Aim of the exercise:
Render the part of the rows below that opens with the line containing "You are a computer-use" and closes with the line containing "tap(38, 212)" as a Markdown table with the columns Line No. and Content, leaving out any blank lines.

Source records:
^^^^
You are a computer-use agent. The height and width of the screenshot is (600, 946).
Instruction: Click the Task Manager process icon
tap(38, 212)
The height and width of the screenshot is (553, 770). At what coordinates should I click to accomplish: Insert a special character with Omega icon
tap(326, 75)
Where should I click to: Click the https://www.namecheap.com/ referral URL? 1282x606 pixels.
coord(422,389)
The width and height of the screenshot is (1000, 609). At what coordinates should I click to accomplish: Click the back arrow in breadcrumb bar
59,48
^^^^
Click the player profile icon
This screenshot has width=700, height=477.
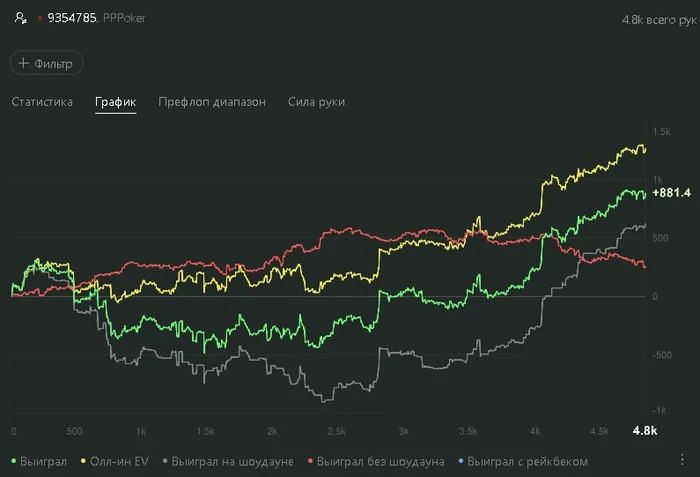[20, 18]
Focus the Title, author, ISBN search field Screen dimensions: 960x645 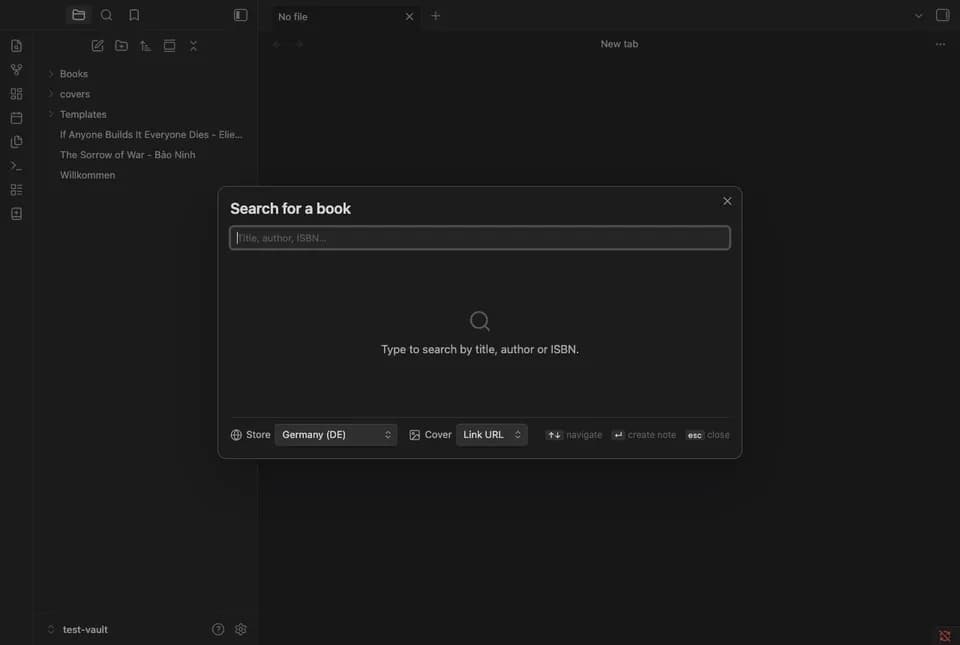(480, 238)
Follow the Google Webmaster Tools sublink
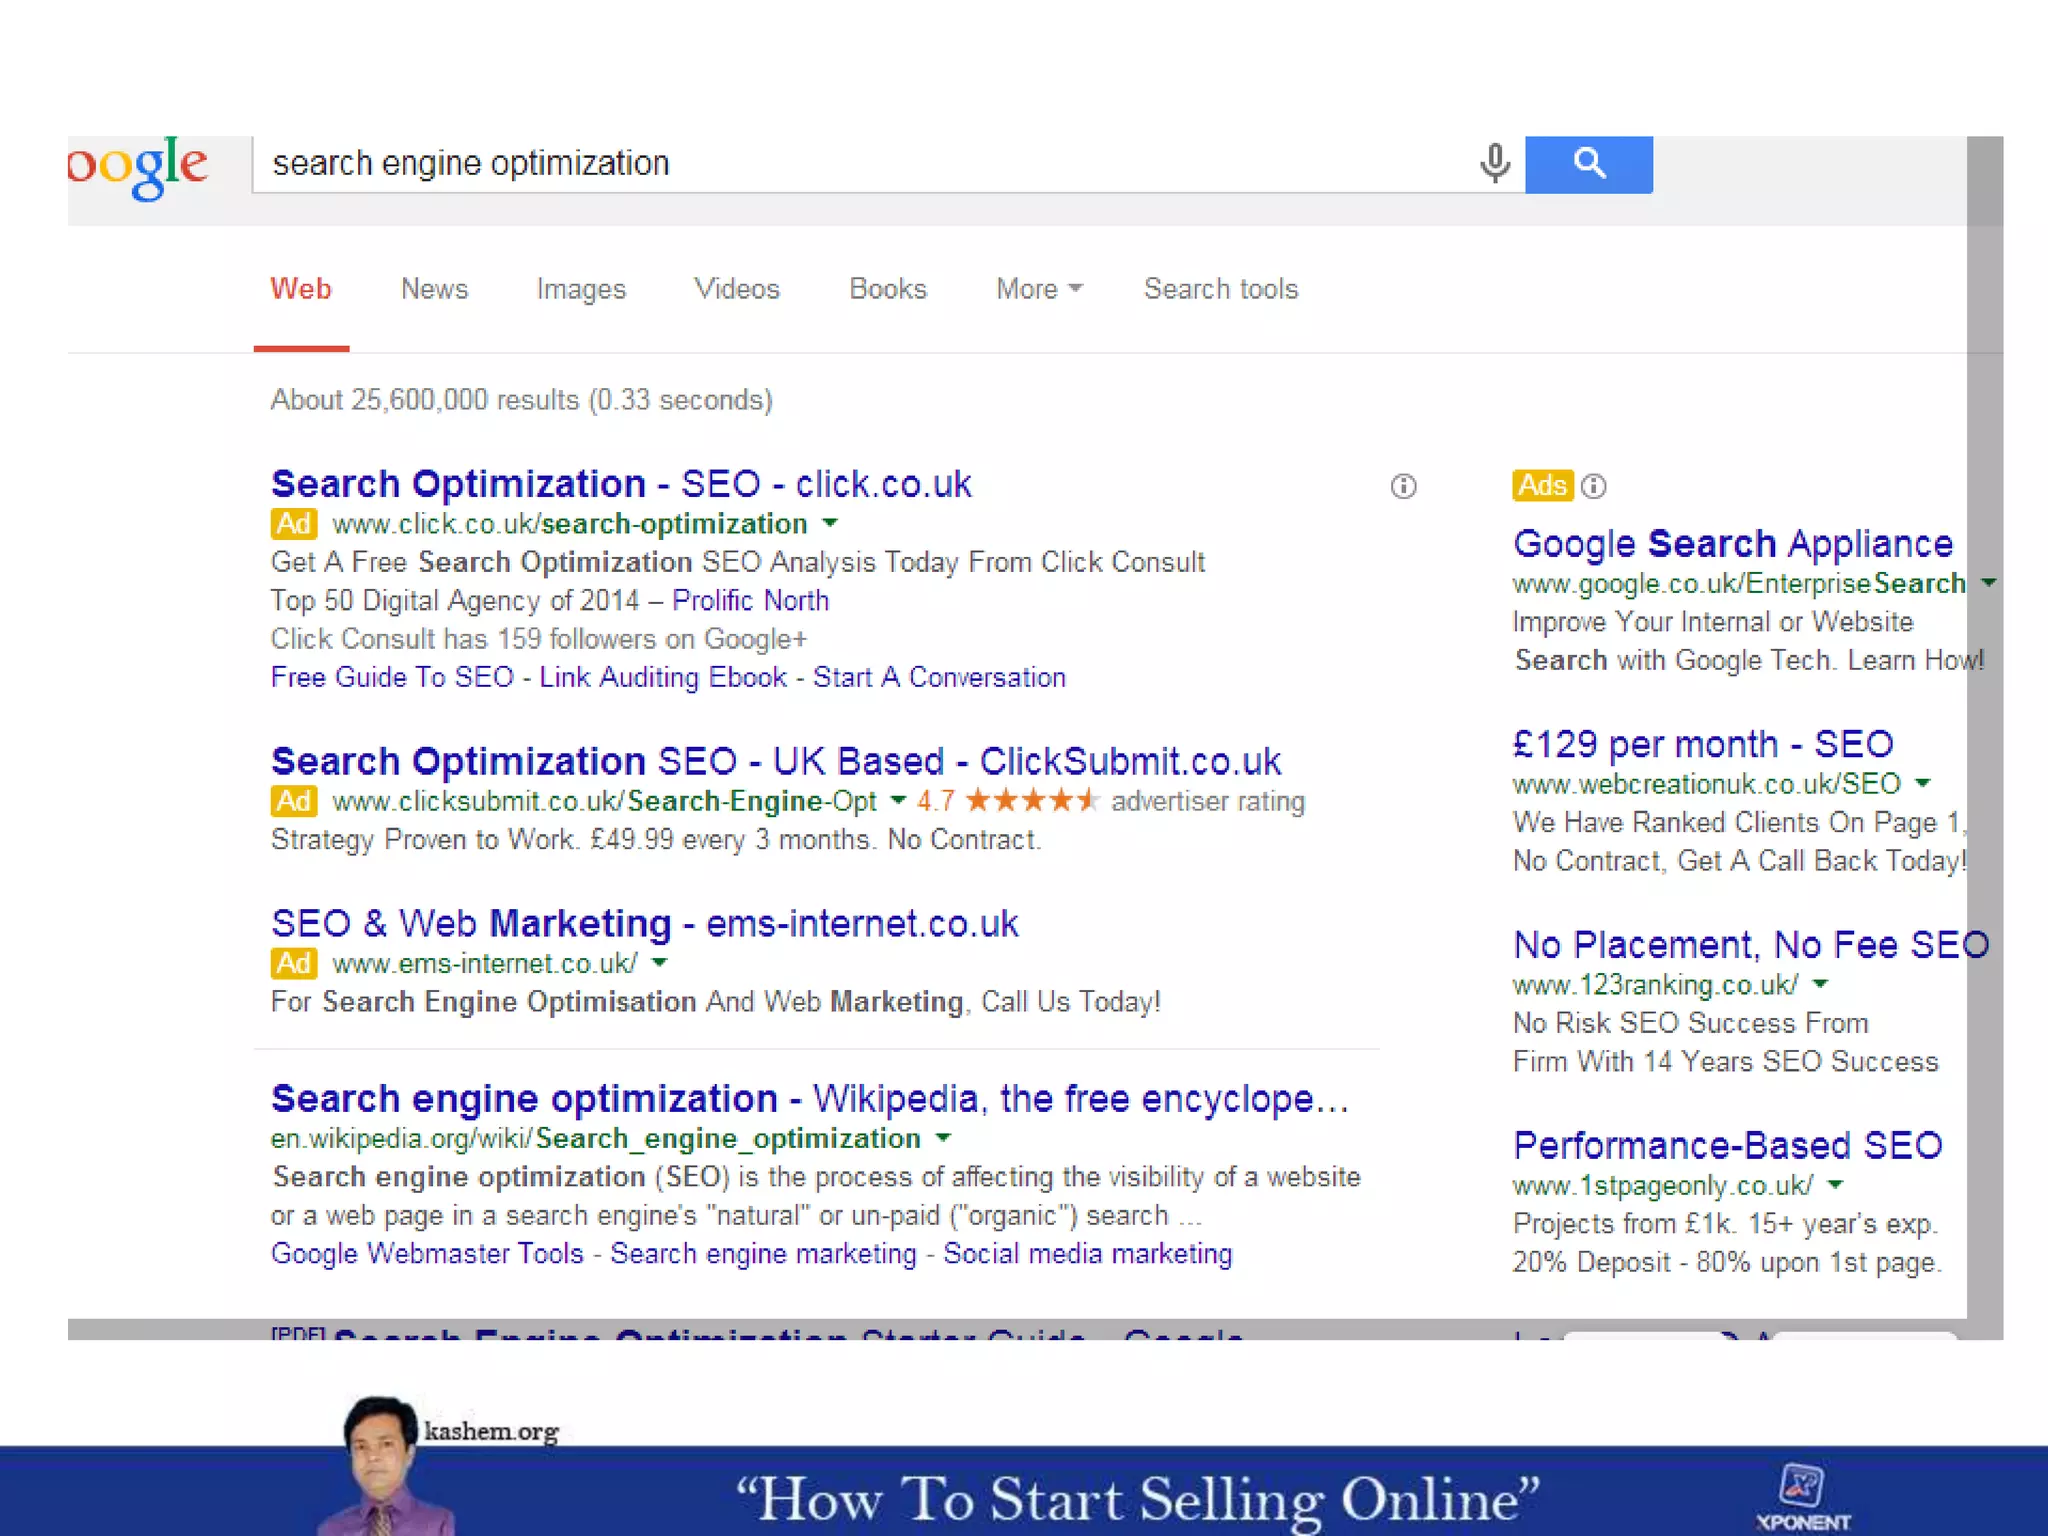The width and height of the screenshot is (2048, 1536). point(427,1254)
^^^^
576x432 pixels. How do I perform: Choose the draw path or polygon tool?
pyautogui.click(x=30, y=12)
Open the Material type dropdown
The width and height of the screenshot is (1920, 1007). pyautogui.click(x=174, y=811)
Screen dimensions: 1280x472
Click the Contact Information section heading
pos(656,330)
^^^^
Correct result:
| Line No. | Content |
|---|---|
| 1 | You are a computer-use agent. The height and width of the screenshot is (600, 946). |
| 2 | Instruction: Click the Task Manager process icon |
| 3 | tap(38, 212) |